Considering the FBI’s history with COINTELPRO, it isn’t a great look that they used a leader of the Proud Boys to inform them about people standing up to Neo-Nazis, white supremacists, and the Proud Boys themselves.
According to NBC News, a court filing revealed that before he was arrested after being among those who stormed the Capitol on Jan.6, Proud Boy leader Joseph Biggs was recruited by FBI agents in July 2020 to inform them about what he was “seeing on the ground,” with regard to antifa. Biggs’ lawyer, J. Daniel Hull, claimed in the filing that Biggs spoke with the two agents frequently. The court filing claimed that the agents would give Biggs “cautionary” calls that weren’t only looking for information, but also gave Biggs advice on how he should proceed with certain Proud Boys events.
“These talks were intended both to inform law enforcement about Proud Boy activities in Portland on a courtesy basis but also to ask for advice on planned marches or demonstrations, i.e., what march routes to take on Portland streets, where to go, where not to go,” Hull wrote.
From NBC News:
The FBI and the Justice Department had launched a number of investigations into extremist groups around that time. They were focused on whether people were violating federal law by crossing state lines to commit violence or whether anyone was paying to send antifa followers to commit violence, a law enforcement official told The Associated Press. The official could not discuss the investigations publicly and spoke to the AP on condition of anonymity.
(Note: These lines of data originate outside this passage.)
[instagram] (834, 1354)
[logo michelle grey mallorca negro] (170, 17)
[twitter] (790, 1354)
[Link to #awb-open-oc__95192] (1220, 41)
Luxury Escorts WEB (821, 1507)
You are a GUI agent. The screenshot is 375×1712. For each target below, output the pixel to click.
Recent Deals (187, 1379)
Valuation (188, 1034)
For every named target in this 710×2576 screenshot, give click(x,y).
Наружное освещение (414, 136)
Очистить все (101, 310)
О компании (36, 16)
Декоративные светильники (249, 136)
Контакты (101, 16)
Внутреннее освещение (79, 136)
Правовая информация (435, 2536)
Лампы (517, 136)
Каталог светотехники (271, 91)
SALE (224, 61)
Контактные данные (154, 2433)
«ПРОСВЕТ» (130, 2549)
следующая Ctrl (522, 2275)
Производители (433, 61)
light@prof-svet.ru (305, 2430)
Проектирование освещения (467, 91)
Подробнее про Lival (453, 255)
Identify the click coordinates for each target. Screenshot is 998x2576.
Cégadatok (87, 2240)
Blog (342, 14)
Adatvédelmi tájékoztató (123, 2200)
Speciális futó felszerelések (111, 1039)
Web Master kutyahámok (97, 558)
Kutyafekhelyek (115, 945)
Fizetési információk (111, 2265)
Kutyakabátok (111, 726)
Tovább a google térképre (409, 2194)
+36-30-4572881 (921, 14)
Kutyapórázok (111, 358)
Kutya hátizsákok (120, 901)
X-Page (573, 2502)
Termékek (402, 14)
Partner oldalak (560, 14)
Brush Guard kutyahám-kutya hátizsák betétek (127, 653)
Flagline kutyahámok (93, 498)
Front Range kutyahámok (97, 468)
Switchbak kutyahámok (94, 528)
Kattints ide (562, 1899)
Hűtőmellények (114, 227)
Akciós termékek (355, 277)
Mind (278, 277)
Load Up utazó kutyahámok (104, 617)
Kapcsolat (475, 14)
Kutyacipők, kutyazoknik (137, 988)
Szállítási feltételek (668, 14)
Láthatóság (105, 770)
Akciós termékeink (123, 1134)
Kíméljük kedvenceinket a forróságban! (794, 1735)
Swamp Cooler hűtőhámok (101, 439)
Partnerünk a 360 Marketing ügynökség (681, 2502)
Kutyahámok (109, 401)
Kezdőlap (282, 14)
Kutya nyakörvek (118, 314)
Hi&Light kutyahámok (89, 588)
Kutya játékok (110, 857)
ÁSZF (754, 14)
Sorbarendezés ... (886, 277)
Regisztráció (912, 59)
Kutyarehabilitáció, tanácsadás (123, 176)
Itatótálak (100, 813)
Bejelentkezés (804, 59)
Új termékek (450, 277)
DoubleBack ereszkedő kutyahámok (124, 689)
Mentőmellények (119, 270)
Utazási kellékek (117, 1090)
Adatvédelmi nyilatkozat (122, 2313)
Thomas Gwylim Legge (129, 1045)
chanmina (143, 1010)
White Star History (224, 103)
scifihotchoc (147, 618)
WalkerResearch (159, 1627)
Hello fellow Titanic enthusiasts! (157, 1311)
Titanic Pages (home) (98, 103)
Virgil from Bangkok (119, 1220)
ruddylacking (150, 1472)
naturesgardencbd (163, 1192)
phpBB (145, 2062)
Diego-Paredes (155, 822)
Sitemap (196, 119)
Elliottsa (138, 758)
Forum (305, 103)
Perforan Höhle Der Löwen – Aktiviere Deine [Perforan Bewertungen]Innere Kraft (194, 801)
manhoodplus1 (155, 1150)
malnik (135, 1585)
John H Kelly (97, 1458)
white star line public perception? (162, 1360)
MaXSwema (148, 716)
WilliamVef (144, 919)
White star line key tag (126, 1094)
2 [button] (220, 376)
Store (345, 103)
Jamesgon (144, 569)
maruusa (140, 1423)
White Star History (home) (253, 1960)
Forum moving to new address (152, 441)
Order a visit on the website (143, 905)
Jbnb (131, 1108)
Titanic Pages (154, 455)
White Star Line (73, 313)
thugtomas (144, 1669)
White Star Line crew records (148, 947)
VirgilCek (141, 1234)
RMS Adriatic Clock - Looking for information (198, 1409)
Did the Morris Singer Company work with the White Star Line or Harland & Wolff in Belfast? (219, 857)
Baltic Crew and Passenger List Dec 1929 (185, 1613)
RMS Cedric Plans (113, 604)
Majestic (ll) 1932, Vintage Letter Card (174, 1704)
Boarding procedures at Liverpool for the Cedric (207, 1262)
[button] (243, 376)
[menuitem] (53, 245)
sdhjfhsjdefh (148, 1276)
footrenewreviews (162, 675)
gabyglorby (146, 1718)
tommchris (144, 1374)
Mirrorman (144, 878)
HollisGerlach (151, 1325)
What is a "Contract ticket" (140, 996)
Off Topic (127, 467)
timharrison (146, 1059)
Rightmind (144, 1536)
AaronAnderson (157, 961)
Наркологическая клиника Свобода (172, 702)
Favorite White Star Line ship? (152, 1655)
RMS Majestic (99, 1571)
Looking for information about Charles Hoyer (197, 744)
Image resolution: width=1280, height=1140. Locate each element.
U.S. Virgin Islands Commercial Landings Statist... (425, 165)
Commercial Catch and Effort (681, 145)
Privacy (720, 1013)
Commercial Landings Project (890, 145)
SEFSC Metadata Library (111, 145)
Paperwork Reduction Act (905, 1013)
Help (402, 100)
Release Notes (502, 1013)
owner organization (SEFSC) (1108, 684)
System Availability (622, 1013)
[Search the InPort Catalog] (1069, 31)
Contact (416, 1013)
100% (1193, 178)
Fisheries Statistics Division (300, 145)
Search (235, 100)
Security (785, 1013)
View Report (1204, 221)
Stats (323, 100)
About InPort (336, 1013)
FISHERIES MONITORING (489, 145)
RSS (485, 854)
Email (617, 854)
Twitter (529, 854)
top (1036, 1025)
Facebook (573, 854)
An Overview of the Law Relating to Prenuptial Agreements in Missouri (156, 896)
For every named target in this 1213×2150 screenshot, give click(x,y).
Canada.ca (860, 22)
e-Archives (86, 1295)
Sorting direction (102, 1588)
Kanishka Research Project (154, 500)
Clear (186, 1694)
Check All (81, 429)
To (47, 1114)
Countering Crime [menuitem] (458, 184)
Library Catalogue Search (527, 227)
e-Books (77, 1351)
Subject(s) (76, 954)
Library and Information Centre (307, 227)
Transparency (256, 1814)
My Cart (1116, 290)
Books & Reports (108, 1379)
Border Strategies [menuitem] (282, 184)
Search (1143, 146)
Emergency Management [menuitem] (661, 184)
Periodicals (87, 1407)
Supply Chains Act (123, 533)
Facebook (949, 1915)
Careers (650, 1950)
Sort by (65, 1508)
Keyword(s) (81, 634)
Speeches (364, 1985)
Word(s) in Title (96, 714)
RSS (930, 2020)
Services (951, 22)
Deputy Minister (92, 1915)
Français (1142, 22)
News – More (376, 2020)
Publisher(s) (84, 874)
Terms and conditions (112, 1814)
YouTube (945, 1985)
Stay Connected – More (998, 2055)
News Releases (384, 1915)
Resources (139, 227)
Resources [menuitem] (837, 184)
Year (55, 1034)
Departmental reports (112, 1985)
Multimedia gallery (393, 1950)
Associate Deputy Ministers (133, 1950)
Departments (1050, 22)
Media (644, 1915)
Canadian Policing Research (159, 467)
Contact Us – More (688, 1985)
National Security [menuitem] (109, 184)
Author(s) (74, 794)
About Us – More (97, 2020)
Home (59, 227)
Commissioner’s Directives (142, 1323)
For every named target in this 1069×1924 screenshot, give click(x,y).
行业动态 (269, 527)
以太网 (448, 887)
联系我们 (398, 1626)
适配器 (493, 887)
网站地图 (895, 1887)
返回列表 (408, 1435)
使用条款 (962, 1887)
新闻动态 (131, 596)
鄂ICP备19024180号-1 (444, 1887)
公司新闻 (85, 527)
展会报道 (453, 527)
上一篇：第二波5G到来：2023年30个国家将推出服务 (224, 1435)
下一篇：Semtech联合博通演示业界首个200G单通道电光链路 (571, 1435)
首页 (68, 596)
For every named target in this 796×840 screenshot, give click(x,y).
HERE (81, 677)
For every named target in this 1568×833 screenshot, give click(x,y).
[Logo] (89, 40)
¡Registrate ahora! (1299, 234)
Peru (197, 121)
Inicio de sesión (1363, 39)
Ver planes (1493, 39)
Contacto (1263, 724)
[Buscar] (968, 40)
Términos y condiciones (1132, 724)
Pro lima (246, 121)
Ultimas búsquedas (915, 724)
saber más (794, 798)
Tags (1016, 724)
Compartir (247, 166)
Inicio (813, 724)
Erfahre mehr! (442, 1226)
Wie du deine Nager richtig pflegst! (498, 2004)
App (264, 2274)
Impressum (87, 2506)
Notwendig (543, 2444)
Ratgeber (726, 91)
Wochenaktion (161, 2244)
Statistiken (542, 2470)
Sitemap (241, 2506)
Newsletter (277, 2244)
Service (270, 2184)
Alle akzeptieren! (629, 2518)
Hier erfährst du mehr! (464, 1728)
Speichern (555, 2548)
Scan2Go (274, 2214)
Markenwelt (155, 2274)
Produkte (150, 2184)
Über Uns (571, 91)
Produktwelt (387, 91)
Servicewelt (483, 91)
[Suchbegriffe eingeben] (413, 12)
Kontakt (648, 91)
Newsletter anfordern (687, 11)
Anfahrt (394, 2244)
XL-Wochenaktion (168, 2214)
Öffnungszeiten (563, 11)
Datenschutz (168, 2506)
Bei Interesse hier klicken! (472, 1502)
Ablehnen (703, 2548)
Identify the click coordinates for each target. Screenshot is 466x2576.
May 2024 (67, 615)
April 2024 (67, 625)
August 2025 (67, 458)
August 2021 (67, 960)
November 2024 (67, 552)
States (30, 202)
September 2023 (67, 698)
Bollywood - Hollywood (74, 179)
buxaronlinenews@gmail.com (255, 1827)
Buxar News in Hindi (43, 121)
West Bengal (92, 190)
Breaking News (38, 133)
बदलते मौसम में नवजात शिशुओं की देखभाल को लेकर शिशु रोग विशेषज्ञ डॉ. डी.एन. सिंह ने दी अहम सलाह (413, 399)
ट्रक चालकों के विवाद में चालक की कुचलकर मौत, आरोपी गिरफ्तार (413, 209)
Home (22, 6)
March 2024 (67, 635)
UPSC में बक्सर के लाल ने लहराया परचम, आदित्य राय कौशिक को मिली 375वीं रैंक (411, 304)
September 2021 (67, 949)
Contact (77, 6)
FBI agents responded to police stations in several cities, including New York, to question suspects arrested during protests and focused on those who self-identified as followers of the movement, the official said.
But investigators struggled to make any cases, in part because there is no hierarchical structure to antifa; it’s not a single organization but rather an umbrella term for far-left-leaning militant groups that confront or resist neo-Nazis and white supremacists at demonstrations, according to the official.
Do you generally not fuck with fascism and white supremacy? Congrats! You’re in antifa.
It’s been known since like 2016 that antifa isn’t an actual organization, so the fact that the FBI decided to cozy up with a Proud Boy, as protests against police brutality and white supremacy were surging, is certainly telling. It sends the message that violent white supremacists aren’t the problem, the people who confront them are.
Which, I mean, that’s just America being America. I can’t say I’m surprised that an institution built on preserving white supremacy is operating as originally intended.
Advocates, such as Eric Ward, executive director of the Western States Center, an organization that tracks hate groups, have found the revelation that some FBI agents were working with a Proud Boy disturbing and only furthers the notion that law enforcement is sympathetic towards and unnecessarily close with many far-right organizations.
“Law enforcement has no credible reason for working with someone like Biggs. It’s long past time for a clear accounting of institutional and professional law enforcement relationships with groups espousing political violence at home and abroad,” Ward told NBC News in an email.
Biggs and three other Proud Boys were indicted earlier this month on charges that they helped coordinate and plan an attack on the Capitol to prevent Congress from certifying Joe Biden’s electoral college victory. Biggs’ lawyers are currently arguing that he shouldn’t be incarcerated while he awaits trial as his information was essential to helping the FBI “gather intelligence about antifa in Florida and antifa networks operating across the United States.”